Inoltre, non vi è alcuna ragione teorica per cui beni e servizi non commerciabili (come i costi per aprire un ristorante, della pubblicità o della manodopera dei dipendenti) dovrebbero essere uguali nei diversi paesi. Ad esempio, un Big Mac venduto nel centro di New York City potrebbe avere un prezzo diverso rispetto al panino venduto da un ristorante situato in una zona rurale. Questa è la ragione teorica per cui la parità di potere d'acquisto è un concetto diverso dai tassi di cambio di mercato nel tempo.

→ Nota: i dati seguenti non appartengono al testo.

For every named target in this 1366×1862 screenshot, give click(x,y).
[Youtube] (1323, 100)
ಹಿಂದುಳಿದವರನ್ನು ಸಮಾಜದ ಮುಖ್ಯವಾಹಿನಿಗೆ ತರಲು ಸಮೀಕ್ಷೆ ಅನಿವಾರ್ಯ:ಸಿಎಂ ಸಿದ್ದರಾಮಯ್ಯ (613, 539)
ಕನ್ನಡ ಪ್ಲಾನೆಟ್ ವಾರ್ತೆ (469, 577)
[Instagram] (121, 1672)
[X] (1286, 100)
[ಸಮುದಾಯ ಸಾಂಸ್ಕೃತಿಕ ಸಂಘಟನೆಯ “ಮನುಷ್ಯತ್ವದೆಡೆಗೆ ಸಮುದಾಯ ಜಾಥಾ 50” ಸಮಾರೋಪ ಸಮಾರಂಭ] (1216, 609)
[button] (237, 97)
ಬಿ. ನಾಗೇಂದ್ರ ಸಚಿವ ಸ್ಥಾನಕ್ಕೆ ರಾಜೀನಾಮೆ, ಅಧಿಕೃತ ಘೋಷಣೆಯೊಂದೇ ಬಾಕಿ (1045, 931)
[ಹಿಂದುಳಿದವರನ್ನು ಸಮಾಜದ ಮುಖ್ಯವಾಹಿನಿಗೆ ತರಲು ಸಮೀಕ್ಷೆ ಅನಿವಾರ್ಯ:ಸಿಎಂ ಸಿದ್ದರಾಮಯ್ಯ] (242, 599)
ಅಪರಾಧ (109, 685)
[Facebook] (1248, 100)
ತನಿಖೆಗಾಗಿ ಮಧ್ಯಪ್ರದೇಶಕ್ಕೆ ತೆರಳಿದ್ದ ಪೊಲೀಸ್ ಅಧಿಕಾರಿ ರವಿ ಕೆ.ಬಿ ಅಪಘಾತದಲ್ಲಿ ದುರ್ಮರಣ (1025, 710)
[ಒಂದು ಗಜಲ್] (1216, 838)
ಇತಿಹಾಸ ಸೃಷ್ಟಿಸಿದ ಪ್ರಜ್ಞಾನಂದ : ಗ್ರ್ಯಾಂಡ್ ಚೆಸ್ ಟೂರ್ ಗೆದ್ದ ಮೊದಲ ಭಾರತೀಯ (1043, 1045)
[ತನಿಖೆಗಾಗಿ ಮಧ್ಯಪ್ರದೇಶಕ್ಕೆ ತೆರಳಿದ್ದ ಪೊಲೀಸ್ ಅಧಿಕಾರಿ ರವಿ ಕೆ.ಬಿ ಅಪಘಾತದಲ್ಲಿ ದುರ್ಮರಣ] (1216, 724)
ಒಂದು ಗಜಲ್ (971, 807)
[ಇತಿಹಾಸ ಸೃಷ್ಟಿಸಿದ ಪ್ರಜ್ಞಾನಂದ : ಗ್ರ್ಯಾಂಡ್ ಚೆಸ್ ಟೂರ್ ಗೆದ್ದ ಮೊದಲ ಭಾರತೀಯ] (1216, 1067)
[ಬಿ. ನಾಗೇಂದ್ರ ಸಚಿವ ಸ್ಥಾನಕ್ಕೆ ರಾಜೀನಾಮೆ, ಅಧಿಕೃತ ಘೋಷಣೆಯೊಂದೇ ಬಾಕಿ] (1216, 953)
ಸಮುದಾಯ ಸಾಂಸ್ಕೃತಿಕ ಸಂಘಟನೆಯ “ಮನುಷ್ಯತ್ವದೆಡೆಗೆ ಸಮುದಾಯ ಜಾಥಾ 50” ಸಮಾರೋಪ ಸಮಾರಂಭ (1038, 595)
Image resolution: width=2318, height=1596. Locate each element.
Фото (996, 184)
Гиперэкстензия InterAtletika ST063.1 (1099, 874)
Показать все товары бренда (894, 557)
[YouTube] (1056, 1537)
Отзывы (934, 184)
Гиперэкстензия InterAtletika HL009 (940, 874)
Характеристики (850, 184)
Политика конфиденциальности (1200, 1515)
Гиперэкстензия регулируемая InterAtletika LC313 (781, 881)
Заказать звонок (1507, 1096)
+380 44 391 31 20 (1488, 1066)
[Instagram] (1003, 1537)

Nel complesso, quindi, il prezzo di un Big Mac rifletterà i costi di produzione locale, della pubblicità locale (considerevole in alcune aree), delle materie prime e della manodopera, ma soprattutto da ciò che il mercato locale domanda, il che è molto diverso da paese a paese e non riflette del tutto i valori relativi delle valute. Infatti, un alto volume di vendite e basso margine di profitto potrebbe massimizzare le vendite, mentre in altri contesti con minori vendite il profitto sarà più alto se correlato ad un margine più alto. Ad esempio, un hamburger costa solo 1 euro in Francia e 1,50 euro in Belgio, ma nel complesso i ristoranti McDonald's sono più economici in Belgio. I prezzi dei Big Mac possono anche variare notevolmente tra le diverse aree di un paese. Un altro esempio è che in Russia sono venduti i Big Mac più economici, mentre la città di Mosca è posizionata tra quelle più costose per i turisti.